Text passage =>
□ □ □ □ □
| Ocean Cooling May Solve Antarctic Mystery 
    
 NORWAY: February 29, 2008
 
 
 OSLO - Fossil evidence of a cooling of the oceans 35 million years ago may 
    have solved a mystery about how Antarctica froze over in one of the big 
    climate shifts in Earth's history, scientists said on Thursday.
 
 
 The fossil signs of a 2.5 Celsius (4.5 Fahrenheit) fall in ocean 
    temperatures, enough to trigger the formation of Antarctica's ice sheet, may 
    also help understand whether the continent will thaw because of modern 
    global warming.
 
 A full melt of Antarctica would raise world sea levels by about 57 metres 
    (190 ft) over thousands of years. Even a small melt would threaten coastal 
    cities from Shanghai to New York or low-lying islands.
 
 "New evidence could solve the puzzle of why Antarctica went into the deep 
    freeze," the University of Cardiff said of a study by scientists in Wales 
    and the United States and published in the Geological Society of America's 
    journal Geology.
 
 "Now we understand the system better," Caroline Lear, of Cardiff University 
    and lead author of the study, told Reuters. "Some other records had 
    suggested there was even a warming at that time, which was really 
    confusing."
 
 The study, of pin-head sized fossil animals known as foraminifera found in 
    mud in Tanzania, showed that the oceans cooled 35 million years ago, perhaps 
    after shifts in the earth's orbit around the sun.
□ □ □ □ □
(Element and text location data)

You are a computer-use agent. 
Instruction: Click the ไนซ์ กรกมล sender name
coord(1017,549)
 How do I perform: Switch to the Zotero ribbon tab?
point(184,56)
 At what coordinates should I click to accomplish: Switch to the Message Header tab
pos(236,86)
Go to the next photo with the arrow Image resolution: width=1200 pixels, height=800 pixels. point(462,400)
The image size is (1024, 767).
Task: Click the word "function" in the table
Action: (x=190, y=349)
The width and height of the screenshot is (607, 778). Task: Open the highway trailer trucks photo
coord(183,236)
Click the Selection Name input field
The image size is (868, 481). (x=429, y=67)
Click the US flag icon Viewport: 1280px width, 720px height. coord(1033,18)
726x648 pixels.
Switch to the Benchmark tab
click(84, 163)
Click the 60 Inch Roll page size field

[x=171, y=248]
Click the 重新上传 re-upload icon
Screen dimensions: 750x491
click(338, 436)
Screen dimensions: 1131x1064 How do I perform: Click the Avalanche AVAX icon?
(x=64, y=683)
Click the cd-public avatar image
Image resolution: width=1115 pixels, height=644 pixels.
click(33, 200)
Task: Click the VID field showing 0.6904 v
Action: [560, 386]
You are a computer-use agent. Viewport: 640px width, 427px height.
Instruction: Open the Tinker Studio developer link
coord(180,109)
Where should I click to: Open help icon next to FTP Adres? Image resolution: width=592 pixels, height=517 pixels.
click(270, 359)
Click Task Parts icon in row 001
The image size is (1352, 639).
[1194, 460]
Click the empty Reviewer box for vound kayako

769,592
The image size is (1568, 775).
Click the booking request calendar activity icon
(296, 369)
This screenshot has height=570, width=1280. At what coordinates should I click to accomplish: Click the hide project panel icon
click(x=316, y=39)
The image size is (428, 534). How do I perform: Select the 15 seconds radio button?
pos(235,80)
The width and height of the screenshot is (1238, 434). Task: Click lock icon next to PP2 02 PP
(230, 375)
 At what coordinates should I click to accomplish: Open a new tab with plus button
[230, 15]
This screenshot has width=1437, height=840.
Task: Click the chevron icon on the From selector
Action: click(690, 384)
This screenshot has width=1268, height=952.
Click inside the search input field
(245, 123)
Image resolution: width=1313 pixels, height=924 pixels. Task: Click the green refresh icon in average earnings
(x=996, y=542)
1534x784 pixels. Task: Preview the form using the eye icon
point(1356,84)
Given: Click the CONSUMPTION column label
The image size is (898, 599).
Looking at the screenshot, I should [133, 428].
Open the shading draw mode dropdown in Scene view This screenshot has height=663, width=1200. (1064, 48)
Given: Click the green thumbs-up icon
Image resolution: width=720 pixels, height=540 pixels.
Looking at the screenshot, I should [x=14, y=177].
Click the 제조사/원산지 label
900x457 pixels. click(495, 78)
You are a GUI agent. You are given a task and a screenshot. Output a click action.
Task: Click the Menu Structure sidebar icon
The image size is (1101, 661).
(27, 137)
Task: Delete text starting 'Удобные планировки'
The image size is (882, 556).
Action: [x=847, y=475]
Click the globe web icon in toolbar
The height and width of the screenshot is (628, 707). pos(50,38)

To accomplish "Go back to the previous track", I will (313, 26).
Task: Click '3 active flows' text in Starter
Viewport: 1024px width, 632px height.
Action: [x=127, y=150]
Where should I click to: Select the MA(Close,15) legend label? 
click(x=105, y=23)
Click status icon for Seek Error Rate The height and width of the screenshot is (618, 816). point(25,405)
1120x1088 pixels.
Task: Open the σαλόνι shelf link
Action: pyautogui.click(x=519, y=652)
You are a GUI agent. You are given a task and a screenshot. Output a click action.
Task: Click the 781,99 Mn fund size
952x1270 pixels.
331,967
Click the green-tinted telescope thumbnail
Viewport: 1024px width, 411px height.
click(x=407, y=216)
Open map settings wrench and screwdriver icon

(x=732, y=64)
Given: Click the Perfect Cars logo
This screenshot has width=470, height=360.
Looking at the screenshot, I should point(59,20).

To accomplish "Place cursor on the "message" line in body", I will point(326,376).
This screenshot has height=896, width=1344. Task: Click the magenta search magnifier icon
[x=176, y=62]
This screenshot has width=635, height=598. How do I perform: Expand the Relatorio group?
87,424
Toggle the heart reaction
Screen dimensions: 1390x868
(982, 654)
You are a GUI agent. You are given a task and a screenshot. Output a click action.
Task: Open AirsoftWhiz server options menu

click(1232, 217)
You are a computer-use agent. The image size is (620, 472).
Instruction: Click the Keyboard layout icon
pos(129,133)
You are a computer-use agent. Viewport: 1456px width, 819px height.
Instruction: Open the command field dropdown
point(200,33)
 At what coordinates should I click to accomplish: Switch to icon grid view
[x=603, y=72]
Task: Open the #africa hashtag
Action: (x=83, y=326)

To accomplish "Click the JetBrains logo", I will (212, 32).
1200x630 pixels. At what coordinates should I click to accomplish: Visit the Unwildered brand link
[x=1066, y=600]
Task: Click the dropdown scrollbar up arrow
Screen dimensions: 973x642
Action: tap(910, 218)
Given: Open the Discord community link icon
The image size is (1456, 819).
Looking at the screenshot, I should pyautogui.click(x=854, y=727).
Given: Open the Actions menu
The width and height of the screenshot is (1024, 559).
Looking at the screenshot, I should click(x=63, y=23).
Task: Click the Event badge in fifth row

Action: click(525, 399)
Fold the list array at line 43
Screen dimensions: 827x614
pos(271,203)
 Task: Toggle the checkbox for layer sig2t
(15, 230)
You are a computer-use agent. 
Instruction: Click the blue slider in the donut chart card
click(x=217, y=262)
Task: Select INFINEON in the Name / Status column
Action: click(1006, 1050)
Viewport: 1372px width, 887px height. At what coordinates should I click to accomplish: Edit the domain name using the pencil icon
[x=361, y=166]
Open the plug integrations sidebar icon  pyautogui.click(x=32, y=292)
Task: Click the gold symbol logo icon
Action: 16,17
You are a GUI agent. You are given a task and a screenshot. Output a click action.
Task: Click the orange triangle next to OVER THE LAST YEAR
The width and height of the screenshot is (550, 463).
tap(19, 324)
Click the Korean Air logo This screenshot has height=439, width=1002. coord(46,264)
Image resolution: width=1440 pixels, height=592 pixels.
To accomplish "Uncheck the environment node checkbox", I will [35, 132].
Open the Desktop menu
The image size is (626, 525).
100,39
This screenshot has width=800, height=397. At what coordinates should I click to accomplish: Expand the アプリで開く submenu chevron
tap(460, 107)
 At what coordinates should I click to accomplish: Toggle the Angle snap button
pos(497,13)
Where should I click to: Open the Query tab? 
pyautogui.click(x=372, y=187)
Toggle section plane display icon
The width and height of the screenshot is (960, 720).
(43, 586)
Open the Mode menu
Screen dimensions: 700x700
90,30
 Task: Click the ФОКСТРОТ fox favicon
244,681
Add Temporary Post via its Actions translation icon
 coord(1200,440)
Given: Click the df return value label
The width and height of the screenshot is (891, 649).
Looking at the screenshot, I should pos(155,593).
□ □ □ □ □
Tasks to carry out =>
1) Pull out every row above that contains the string "with", and match its case exactly.
2) Continue the news article about ocean cooling and Antarctica's ice sheet, starting after its last sentence.

Task-by-task answers =>
1)
Go to the next photo with the arrow Image resolution: width=1200 pixels, height=800 pixels. point(462,400)
 At what coordinates should I click to accomplish: Open a new tab with plus button

2)
 
 In cooler temperatures the shells of foraminifera contain less magnesium 
    than in warmer water. The sediments originally had been part of the Indian 
    Ocean.
 
 
 CARBON
 
 The new evidence could reinforce modern climate models that had struggled to 
    explain the ancient behaviour of ice sheets. "Now we can have more 
    confidence in what the climate models predict," she said.
 
 Records indicated that Antarctica's ice formed when concentrations of carbon 
    dioxide, naturally produced by living organisms and now the main modern 
    industrial greenhouse gas, were about twice current levels in the 
    atmosphere.
 
 "But you can't simply ... say that if CO2 levels are twice what they are 
    today the Antarctic ice sheet will melt," she said, adding that the vast 
    block of ice acted as a natural deep freeze that slowed any thaw.
 
 Before 35 million years ago there were probably only small ice sheets. "If 
    you go back 50 million years there was no ice anywhere on the planet, carbon 
    dioxide levels were higher and the south coast of Britain had mangroves," 
    she said.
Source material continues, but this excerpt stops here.